Copy out the records word for word, starting at the line containing "Given: Open the 推荐排序 sort dropdown" and ending at the line containing "[x=452, y=258]".

□ □ □ □ □

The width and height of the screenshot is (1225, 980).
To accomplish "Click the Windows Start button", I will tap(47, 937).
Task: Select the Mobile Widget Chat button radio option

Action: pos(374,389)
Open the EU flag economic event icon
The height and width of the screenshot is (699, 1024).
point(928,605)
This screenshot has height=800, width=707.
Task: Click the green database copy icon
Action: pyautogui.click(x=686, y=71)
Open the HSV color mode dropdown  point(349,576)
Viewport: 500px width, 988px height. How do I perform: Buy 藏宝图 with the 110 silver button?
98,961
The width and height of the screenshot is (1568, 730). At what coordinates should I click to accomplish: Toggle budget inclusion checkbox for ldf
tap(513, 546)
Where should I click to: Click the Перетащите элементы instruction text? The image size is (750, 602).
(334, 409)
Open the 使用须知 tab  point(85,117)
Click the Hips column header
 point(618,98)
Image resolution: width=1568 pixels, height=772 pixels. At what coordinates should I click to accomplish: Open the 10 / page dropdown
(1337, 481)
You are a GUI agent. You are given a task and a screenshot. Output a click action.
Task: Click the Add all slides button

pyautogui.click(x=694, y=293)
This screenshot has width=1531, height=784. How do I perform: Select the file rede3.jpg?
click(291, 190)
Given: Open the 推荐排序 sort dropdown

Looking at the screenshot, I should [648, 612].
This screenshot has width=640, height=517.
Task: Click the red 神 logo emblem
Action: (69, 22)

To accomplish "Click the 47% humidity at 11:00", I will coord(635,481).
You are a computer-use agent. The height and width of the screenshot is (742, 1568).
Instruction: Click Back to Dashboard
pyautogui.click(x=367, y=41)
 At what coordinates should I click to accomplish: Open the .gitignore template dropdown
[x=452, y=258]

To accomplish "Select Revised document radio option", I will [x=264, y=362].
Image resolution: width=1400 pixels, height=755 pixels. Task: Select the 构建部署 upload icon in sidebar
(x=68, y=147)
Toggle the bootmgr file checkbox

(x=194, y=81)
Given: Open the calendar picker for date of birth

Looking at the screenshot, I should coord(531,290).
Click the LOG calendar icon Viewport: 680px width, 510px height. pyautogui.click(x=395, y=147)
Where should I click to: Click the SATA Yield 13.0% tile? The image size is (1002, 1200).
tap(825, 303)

□ □ □ □ □

- **ANSWER BELOW**
Given: Open the 推荐排序 sort dropdown

Looking at the screenshot, I should [648, 612].
This screenshot has width=640, height=517.
Task: Click the red 神 logo emblem
Action: (69, 22)

To accomplish "Click the 47% humidity at 11:00", I will coord(635,481).
You are a computer-use agent. The height and width of the screenshot is (742, 1568).
Instruction: Click Back to Dashboard
pyautogui.click(x=367, y=41)
 At what coordinates should I click to accomplish: Open the .gitignore template dropdown
[x=452, y=258]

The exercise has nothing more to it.